** Goal of the exercise **
Quote the stretch of the Deschutes River passage below from "Dr. Edwards’ report is" through "of the study.", word for word.

** Page **

As recently reported, the DRA has just posted to its website a new report, by Dr. Patrick Edwards, that provides a detailed statistical analysis of the aquatic macroinvertebrates in the Deschutes River before and after the commencement of surface water releases from the Selective Water Withdrawal (SWW) tower at Round Butte Dam. Dr. Edwards’ report provides important confirmation that since the SWW Tower began operating, aquatic life in the lower Deschutes River (the 100 miles of river below the dams) has changed significantly for the worse.

Dr. Edwards’ report is actually a new analysis of data originally collected and analyzed for PGE by R2 Resource Consultants, as required under the Pelton Round Butte Project’s Clean Water Act certification. The R2 report and data were released to the public in April 2016. Unfortunately R2’s original analysis was flawed. As a result, the Oregon Department of Environmental Quality (ODEQ) requested that PGE have the data reanalyzed using proper methods. It has now been 19 months since that request by ODEQ, and PGE has yet to release a new analysis of the study.

To ensure that a new unbiased analysis would be completed, the DRA commissioned Dr. Edwards to reanalyze the data from the R2 study. To further ensure that the methods used by Dr. Edwards were correct and based on the best available statistical methods, the DRA had the report peer reviewed by one of the top environmental statisticians in the country.

While we invite all of our supporters to read the lower Deschutes River aquatic macroinvertebrate report by Dr. Edwards, the analysis relies on a number of complex statistical methods; unless you have a degree in statistics, it might leave you scratching your head. For that reason a less technical explanation of the analysis and its findings is provided here.

** Material provided **
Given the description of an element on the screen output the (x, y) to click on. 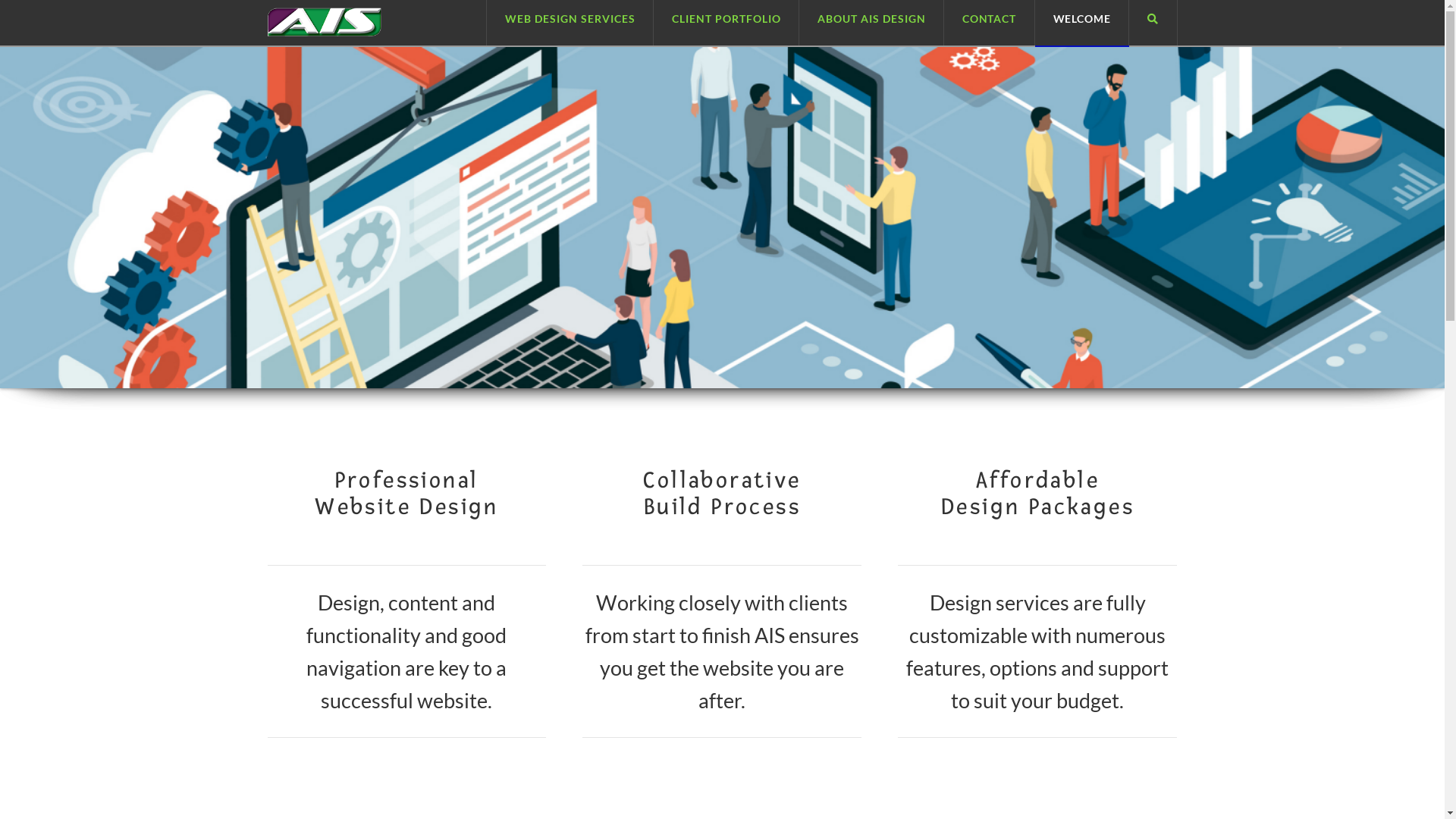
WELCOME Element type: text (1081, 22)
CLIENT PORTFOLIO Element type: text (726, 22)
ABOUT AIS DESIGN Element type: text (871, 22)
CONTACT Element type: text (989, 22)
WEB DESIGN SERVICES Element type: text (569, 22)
...
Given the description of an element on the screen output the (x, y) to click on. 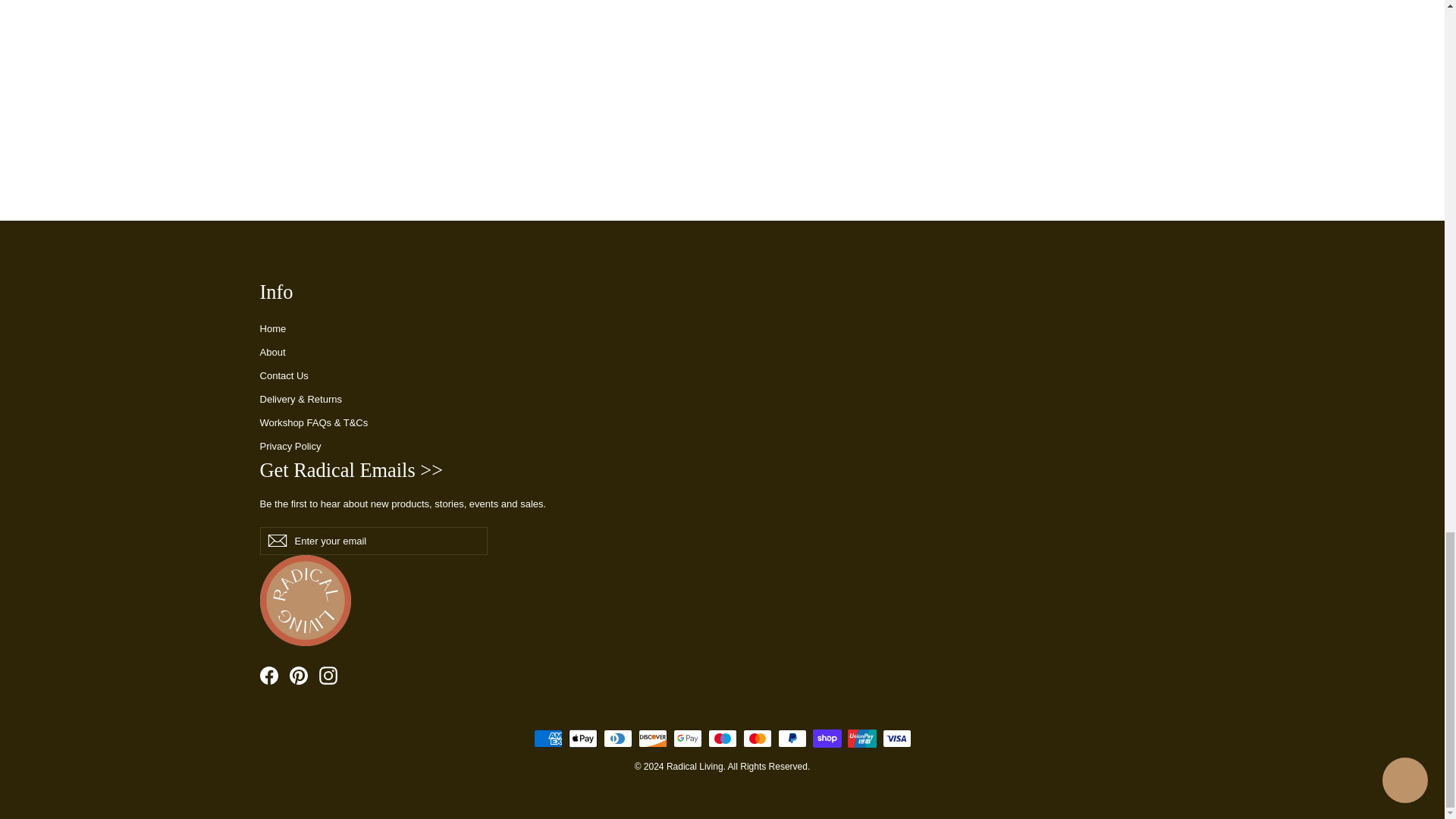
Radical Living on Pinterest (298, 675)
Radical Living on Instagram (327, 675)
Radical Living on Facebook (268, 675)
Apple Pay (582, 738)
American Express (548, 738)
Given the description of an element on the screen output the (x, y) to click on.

** Result below **
Dr. Edwards’ report is actually a new analysis of data originally collected and analyzed for PGE by R2 Resource Consultants, as required under the Pelton Round Butte Project’s Clean Water Act certification. The R2 report and data were released to the public in April 2016. Unfortunately R2’s original analysis was flawed. As a result, the Oregon Department of Environmental Quality (ODEQ) requested that PGE have the data reanalyzed using proper methods. It has now been 19 months since that request by ODEQ, and PGE has yet to release a new analysis of the study.